Di dalam bola kristal itu, sosok naga kecil muncul di hadapan orang yang mengenakan topeng hitam.
Itu adalah ‘Naga Es Bermata Biru, Iberkina.’
Di hadapan sosok bertopeng yang memegang Naga Es Bermata Biru, warga kekaisaran bahkan tidak mampu melawan dan berjatuhan satu demi satu.
Melihat orang bertopeng yang tampak sangat senang dengan pemandangan itu, aku menggaruk pipiku.
Sepertinya Pangeran Ketiga sedang dalam suasana hati yang baik.
“Ugh, ya. Kurasa begitu.”
Kartu Binatang yang tersebar berasal dari Menara Putih, jadi saya dapat mengetahui melalui penyelidikan informasi bahwa Pria Bertopeng itu adalah Pangeran Ketiga.
‘…Kamu hanya membeli sejumlah kartu mahal.’
Saya penasaran orang seperti apa yang akan menghabiskan 5 juta emas untuk membeli stiker, tetapi ternyata itu adalah Pangeran Ketiga.
Aku tak pernah menyangka Pangeran Ketiga yang bermartabat itu memiliki sisi kekanak-kanakan seperti itu.
Bukankah kamu sudah terlalu larut dalam suasana?”
“Yah, kurasa mereka menghilangkan stres dengan cara itu.”
Sejauh yang saya tahu, saya mendengar bahwa Pangeran Ketiga menangani cukup banyak pekerjaan.
Merupakan hal yang umum untuk menghilangkan stres tersebut melalui hobi.
Kau tampak agak terobsesi, tapi…
“Lebih baik pergi ke arena daripada melakukan hal lain.”
“Benarkah begitu?”
“Ya, karena bentuk hiburan lain agak barbar.”
Sebagian besar hiburan di dunia lain itu kejam.
Mereka akan membuat binatang buas yang ditangkap bertarung di arena untuk hiburan, atau mengadakan duel antara gladiator atau penyihir.
Karena tidak ada perang, orang-orang sendiri telah menciptakan permainan yang mirip dengan perang.
Wajar saja jika darah berceceran dan korban jiwa terjadi di sana.
Itu adalah tontonan yang brutal namun primitif, menjadikannya peristiwa yang paling dinantikan oleh warga kekaisaran.
Menurutku, bukan hal buruk jika Pangeran Ketiga tertarik pada Kartu Hewan daripada terlibat dalam acara gladiator semacam itu.
─Majulah, Naga Es Bermata Biru!
“Benarkah begitu?”
“…Kurasa kita mungkin perlu sedikit menurunkan persepsi terhadap sihir ilusi.”
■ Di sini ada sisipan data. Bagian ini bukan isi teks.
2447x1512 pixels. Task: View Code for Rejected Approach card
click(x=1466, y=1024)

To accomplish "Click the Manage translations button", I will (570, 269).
Dia agak terlalu larut dalam suasana.
Yah, itu sebagian karena dek Pangeran Ketiga terlalu luar biasa…
‘Tapi itu tidak akan berlangsung lama.’
Memang benar bahwa Blue-Eyes Ice Dragon adalah kartu kelas atas, tetapi ada banyak sekali cara untuk menandingi atau melawannya.
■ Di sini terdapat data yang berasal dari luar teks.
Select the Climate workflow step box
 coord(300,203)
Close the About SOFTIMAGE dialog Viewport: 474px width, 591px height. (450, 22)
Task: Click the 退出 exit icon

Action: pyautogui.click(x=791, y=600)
Kartu jebakan, kartu mantra, dan berbagai hal lainnya telah disiapkan.
Karena permainan masih dalam tahap awal dan semua orang belum terbiasa dengan aturannya, Pangeran Ketiga dapat bertindak begitu gegabah. Setelah penggunaan kartu diteliti dan dikembangkan, Pangeran Ketiga akan sedikit lebih sadar.
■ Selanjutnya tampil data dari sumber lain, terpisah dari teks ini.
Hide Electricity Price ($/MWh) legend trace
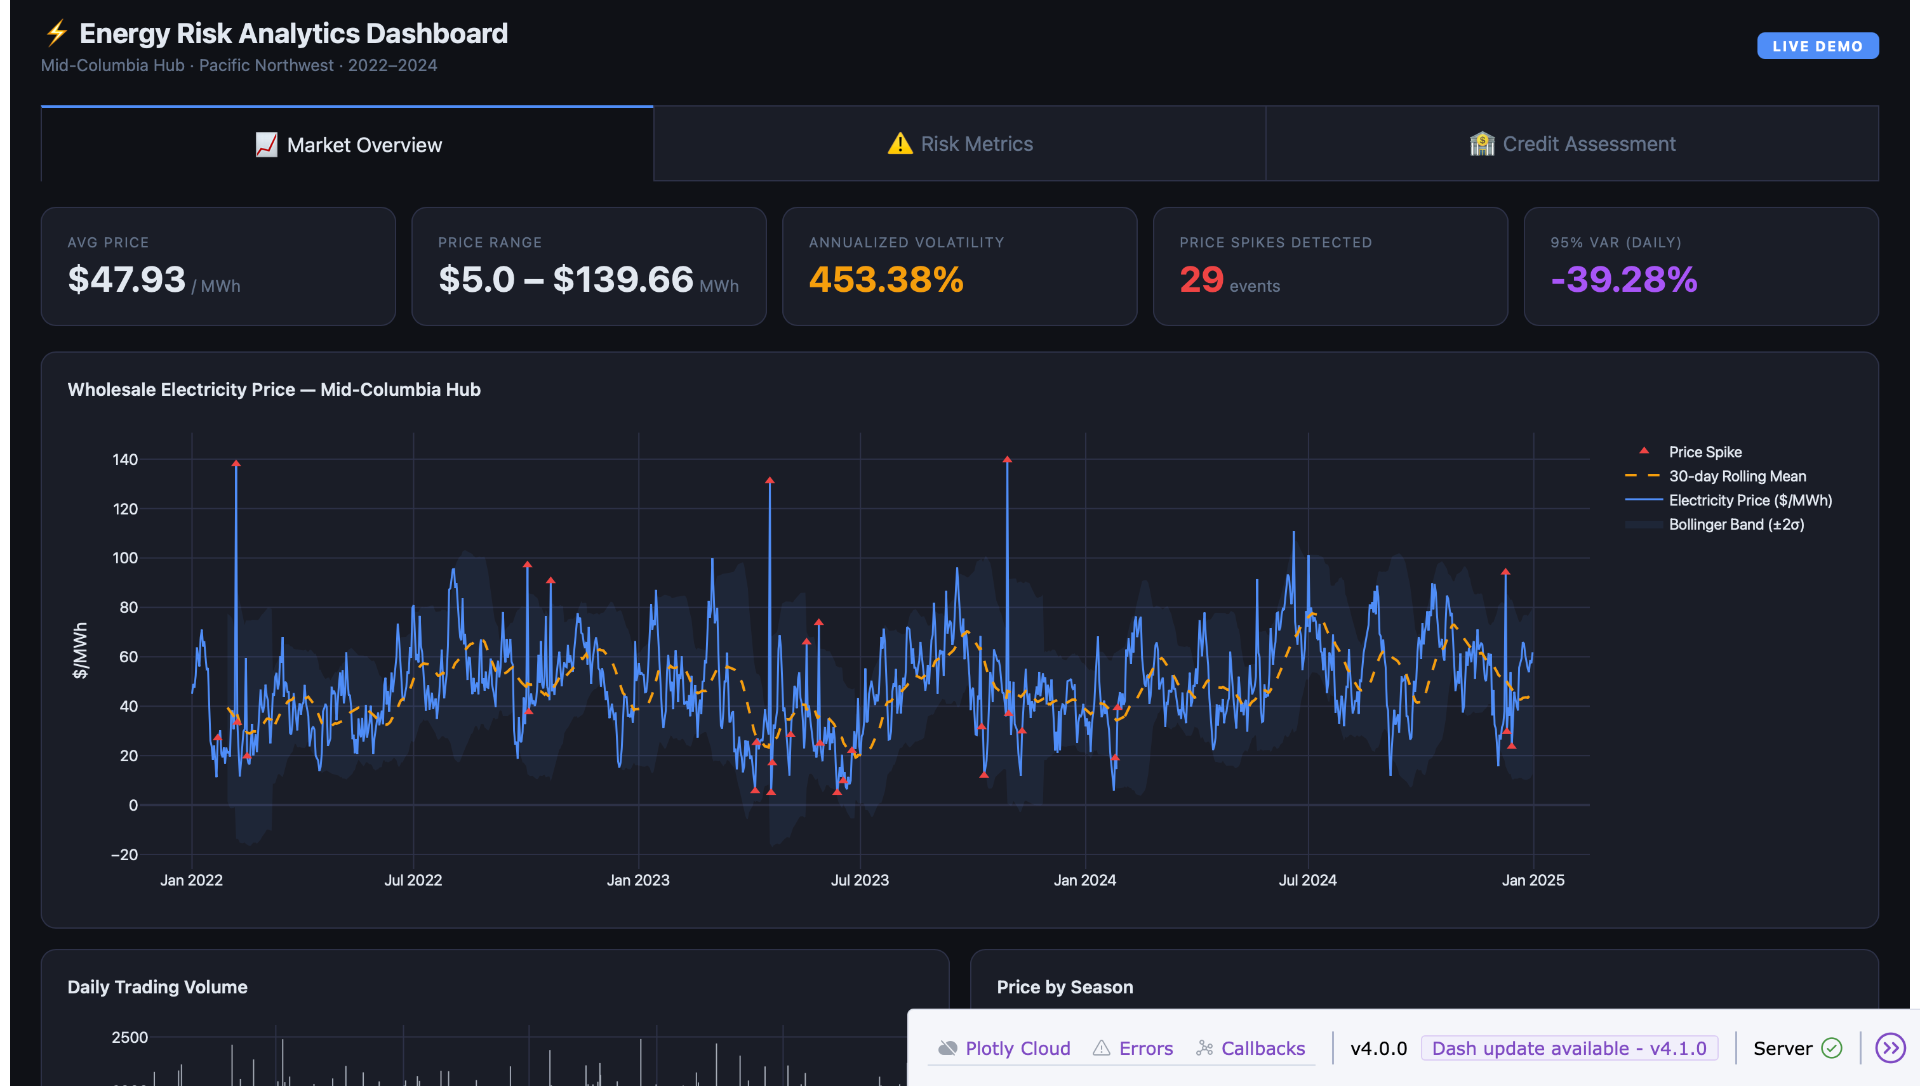Viewport: 1920px width, 1086px height. [1750, 500]
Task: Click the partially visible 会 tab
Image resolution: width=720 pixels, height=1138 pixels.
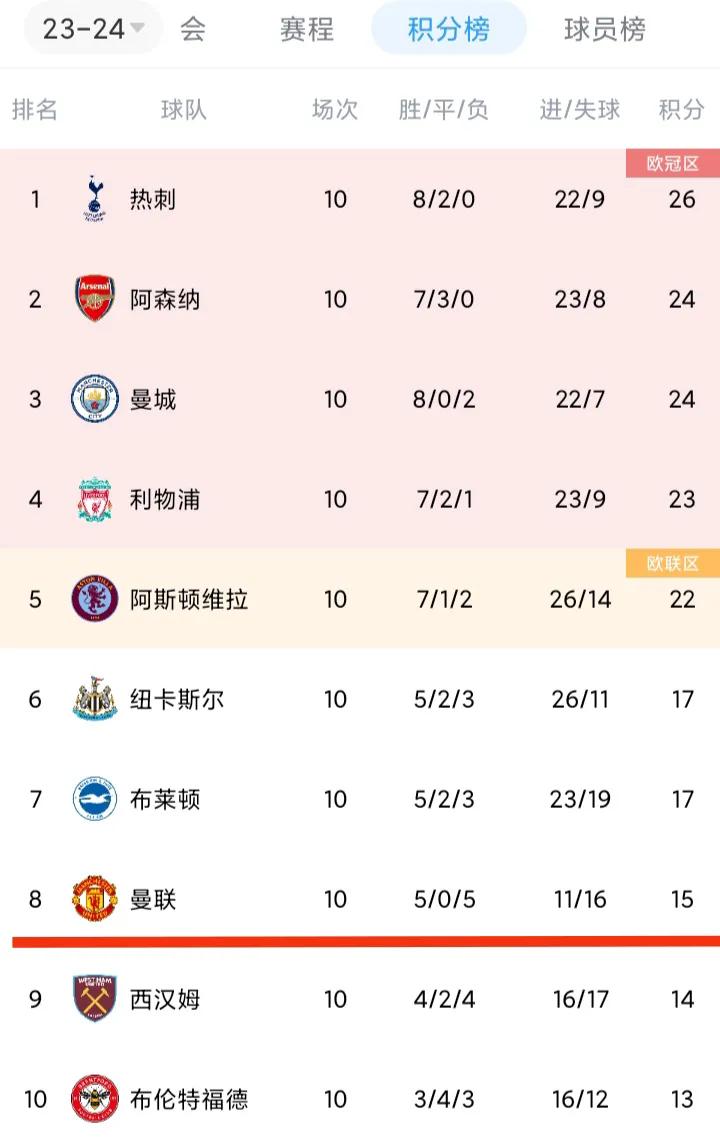Action: 193,29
Saat ini, sepertinya dia benar-benar terobsesi dengan Naga Es.
Lebih-lebih lagi.
“Bukan hanya satu Naga Es.”
Naga Es Bermata Biru diciptakan dengan total empat salinan sambil tetap memperhatikan keakuratan sejarah.
Salah satunya dimiliki oleh Pangeran Ketiga yang kini mengamuk, dan yang lainnya dimiliki oleh Iberkina.
Dua kartu yang tersisa belum diundi, tetapi pemiliknya akan segera muncul.
Aku pernah mendengar cerita bahwa stiker Naga Es Bermata Biru itu kabur dari gudang.
“Siapa yang akan menciptakan Naga Es Bermata Biru terkuat?”
Dengan rasa penasaran yang besar, saya mengagumi bola kristal itu.
Ugh─
“Yuri, lampunya menyala.”
“Sudah?”
Aku menatap meja yang ditunjuk Ranya dengan bingung.
Tiga dari empat permata biru yang tertanam di meja itu bersinar.
Itu adalah pertanda bahwa Naga Es Bermata Biru ketiga telah muncul.
“Kali ini, akan digunakan secara normal.”
Daripada Pangeran Ketiga yang hanya merobek stiker di sudut alih-alih bermain, siapa pun akan jauh lebih baik.